Eingliederungszuschuss bei bestehender Arbeitsunfähigkeit?

von
Erwin

Hallo,

ich bin seit Januar dauerhaft AU, habe ein ungekündigtes Arbeitsverhältnis und habe vor kurzem eine Reha bekommen. Aus dieser Reha wurde ich unter 3 Stunden arbeitsfähig im alten Beruf entlassen, wörtlich "innerhalb der nächsten 26 Wochen keine Arbeitsfähigkeit" plus schlechter Prognose.

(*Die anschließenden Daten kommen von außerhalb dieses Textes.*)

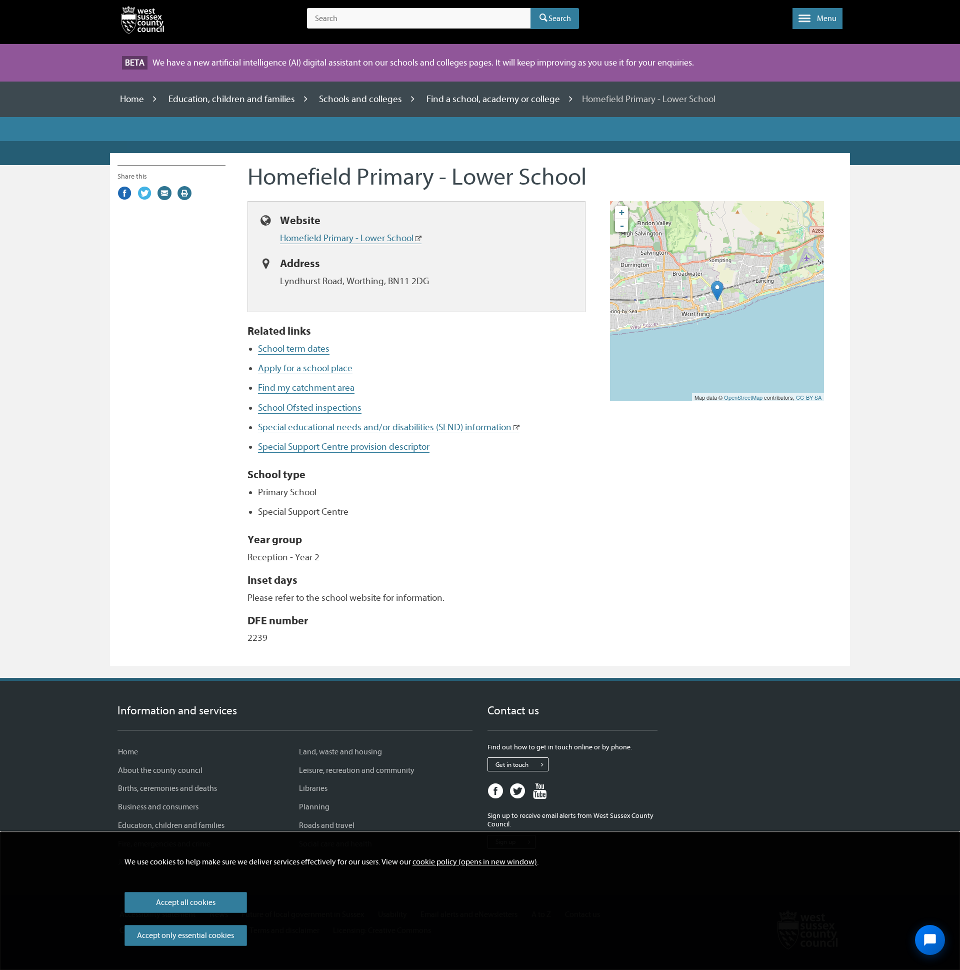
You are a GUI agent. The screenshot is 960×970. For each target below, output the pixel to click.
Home (133, 99)
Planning (314, 806)
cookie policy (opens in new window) (474, 861)
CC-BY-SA (809, 397)
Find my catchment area (306, 387)
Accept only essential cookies (185, 935)
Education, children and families (232, 99)
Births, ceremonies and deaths (167, 788)
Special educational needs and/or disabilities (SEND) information (385, 427)
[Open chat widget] (930, 940)
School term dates (294, 348)
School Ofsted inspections (310, 407)
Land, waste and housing (340, 751)
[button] (817, 18)
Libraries (313, 788)
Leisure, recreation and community (356, 770)
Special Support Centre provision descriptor (344, 446)
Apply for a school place (305, 368)
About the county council (160, 770)
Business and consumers (158, 806)
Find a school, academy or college (494, 99)
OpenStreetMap (743, 397)
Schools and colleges (361, 99)
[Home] (143, 22)
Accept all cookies (186, 902)
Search (559, 18)
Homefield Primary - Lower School (347, 238)
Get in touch (512, 764)
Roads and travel (326, 825)
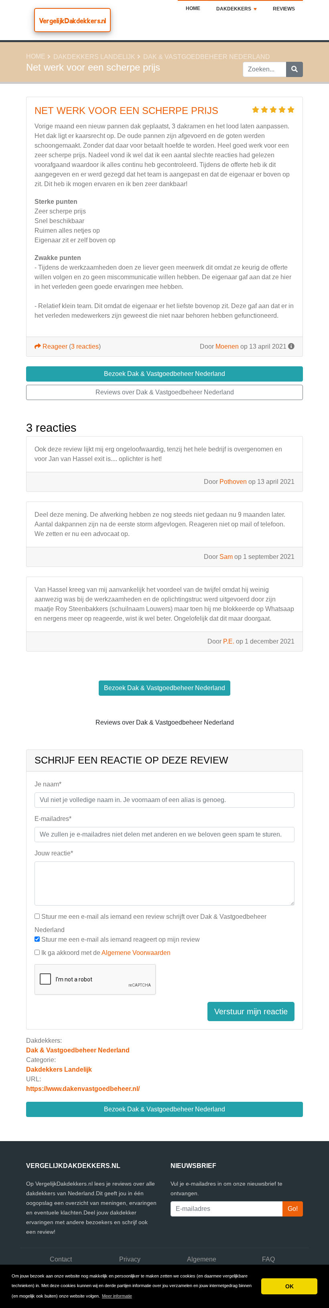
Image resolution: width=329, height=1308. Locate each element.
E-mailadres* (53, 818)
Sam (226, 556)
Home (193, 8)
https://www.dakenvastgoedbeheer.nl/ (83, 1088)
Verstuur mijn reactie (251, 1011)
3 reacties (85, 346)
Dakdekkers (233, 9)
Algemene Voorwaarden (136, 952)
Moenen (227, 346)
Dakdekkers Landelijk (94, 56)
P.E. (228, 641)
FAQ (268, 1259)
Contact (61, 1259)
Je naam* (48, 784)
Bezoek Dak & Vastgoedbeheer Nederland (164, 1109)
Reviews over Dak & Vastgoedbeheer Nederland (164, 392)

Hatte nun im Anschluss mein Rehaberatungsgespräch und dort wurde mir vom Berater gesagt, dass die DRV mir momentan aufgrund meiner AU nichts anbieten könne. Ich würde wegen dem Bericht noch Zeit brauche und zwar mehr als 1 Jahr. Er hat geschmunzelt und mich gefragt, wie lange ich noch Anspruch auf Krankengeld habe. Dann hat er mir gesagt, ich solle mich in einem Jahr wieder melden. Ich würde einen Bescheid darüber bekommen. Außerdem hat er mir ein paar Flyer zum Thema Integrationsmaßnahmen, Fortbildungen und Umschulungen mitgegeben. Die solle ich im nächsten Jahr nicht wegwerfen und ein bisschen studieren.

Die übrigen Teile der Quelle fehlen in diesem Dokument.